Era una pregunta difícil. Raylan vio que el muchacho no sabía qué hacer, a pesar de sus brazos y hombros enormes y de llevar una pistola.
El gordo movió el arma en dirección a Nicky diciéndole, «Vamos», y caminó otra vez hacia Raylan, adoptando una expresión de sinceridad mientras decía:
– Queremos hablar contigo, tío. Acercarnos un poco, nada más, para que yo no tenga que gritar tanto.
– Puedo oírte muy bien.
– Oye, no pasa nada. Tampoco me quiero acercar mucho. Sólo un poco, ¿vale?
«Quiere tenerme dentro de su campo de tiro -pensó Raylan-, si es que sabe cuál es. El tipo no se acojona, esto hay que reconocerlo.» Raylan levantó la mano izquierda, esta vez en dirección al gordo. Después la bajó.
– Yo no me acercaría más. Si quieres hablar, adelante, habla.
– Tranquilo, no te preocupes -replicó el gordo, sin hacer caso de la advertencia.
– Si das un paso más -dijo Raylan-, disparo. Es mi última palabra.
Esta vez el gordo se detuvo y sonrió, moviendo la cabeza, a unos veinte metros de distancia.
– Escucha, quiero decirte una cosa, ¿vale? Algo que debes saber. -Dio un paso. Comenzó a dar otro.
Raylan disparó. Le apuntó con el 38 Mag, disparó una vez y le metió una bala en las tripas. Raylan miró a Nicky, que estaba a su izquierda con la pistola a la altura de la cintura. Apuntó una vez más al gordo, que con una mano sobre la barriga miraba hacia abajo como si no creyera que tuviera allí un agujero. Luego volvió a mirar a Raylan diciendo algo en italiano con tono de sorpresa. Cuando el tipo levantó la pistola y estiró el brazo, Raylan volvió a disparar, esta vez más alto, en el pecho, y la bala lo tumbó.
El eco del disparo se apagó.
Raylan volvió la cabeza.
Nicky le miraba, sosteniendo la pistola con las dos manos en una postura rígida, como la que enseñaba Raylan (no del todo, pues la posición de los pies no era correcta) y al estilo de las películas. Parecía congelado, como un muñeco de plástico, un soldadito. En la casa de Raylan en Brunswick había soldaditos de plástico por todas partes.
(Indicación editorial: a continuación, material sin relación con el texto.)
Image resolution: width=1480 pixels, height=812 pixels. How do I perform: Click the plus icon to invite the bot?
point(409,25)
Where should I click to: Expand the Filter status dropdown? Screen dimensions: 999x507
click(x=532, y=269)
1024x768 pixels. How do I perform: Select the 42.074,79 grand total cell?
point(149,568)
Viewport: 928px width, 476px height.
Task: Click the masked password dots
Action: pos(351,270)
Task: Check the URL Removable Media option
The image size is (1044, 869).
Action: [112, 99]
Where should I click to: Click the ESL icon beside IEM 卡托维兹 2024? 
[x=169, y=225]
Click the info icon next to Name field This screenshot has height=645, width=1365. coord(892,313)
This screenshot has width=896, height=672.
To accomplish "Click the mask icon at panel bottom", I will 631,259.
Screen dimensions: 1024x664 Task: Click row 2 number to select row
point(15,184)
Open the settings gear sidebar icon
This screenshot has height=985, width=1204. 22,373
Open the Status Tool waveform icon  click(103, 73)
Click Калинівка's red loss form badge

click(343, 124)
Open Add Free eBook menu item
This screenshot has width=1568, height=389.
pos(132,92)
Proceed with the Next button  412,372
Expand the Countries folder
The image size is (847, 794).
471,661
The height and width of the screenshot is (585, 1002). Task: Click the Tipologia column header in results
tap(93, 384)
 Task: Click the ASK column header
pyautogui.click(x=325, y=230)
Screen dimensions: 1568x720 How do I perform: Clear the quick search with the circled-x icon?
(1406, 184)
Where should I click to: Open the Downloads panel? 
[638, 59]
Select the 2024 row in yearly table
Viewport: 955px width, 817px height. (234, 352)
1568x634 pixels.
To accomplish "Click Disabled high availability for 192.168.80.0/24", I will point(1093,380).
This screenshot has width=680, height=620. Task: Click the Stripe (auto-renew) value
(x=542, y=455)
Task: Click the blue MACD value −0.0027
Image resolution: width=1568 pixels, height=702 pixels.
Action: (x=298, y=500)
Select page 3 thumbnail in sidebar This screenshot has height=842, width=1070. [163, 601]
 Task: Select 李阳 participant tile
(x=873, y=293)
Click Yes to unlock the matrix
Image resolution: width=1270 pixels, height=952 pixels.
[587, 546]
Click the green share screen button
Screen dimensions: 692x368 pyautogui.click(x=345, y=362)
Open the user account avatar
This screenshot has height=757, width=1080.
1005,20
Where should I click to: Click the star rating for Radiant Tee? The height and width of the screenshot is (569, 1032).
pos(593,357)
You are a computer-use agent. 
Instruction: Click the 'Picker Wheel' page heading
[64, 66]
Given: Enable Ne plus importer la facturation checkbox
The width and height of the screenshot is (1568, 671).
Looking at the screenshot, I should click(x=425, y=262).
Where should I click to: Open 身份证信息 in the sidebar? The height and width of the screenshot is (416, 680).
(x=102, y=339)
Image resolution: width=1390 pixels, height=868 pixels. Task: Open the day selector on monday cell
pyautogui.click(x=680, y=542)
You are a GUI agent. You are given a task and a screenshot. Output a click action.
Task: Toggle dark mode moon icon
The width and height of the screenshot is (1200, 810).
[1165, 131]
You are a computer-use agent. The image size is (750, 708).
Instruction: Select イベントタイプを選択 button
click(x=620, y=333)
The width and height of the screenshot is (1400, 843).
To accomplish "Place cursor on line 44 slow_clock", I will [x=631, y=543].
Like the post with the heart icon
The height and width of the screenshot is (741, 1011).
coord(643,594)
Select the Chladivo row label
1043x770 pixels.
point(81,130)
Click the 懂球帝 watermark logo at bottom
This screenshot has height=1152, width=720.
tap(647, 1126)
– Úsala o tírala -dijo Raylan. Esperó y vio que el muchacho no quería tomar una decisión, necesitaba que le dijeran qué debía hacer. Así que Raylan le ordenó que tirara el arma.
– Adelante, hazlo. -Después se acercó y apartó de un puntapié el arma del gordo-. Ahora quiero que recojas a tu compañero, puedes hacerlo, ¿no? Eres levantador de pesas, ¿no es así? Piensa en tu amigo como un saco de patatas, porque no era otra cosa. No me quiso escuchar, ¿vale? Así que recógelo y mételo en el coche. Llévalo a donde os alojéis y pregúntale al señor Zip qué quiere hacer con él. ¿No se te olvidará?
Raylan cenó en el hotel, subió a la habitación y llamó a Buck Torres. Torres le dijo que esperaba noticias de un poli amigo suyo en Roma que se había puesto en contacto con la policía de Rapallo.
– ¿Le ha dicho que es urgente?
– Llámeme mañana -contestó Torres.
– Me voy del hotel dentro de diez minutos -dijo Raylan-. Si todo va bien, le volveré a llamar desde la villa de Harry.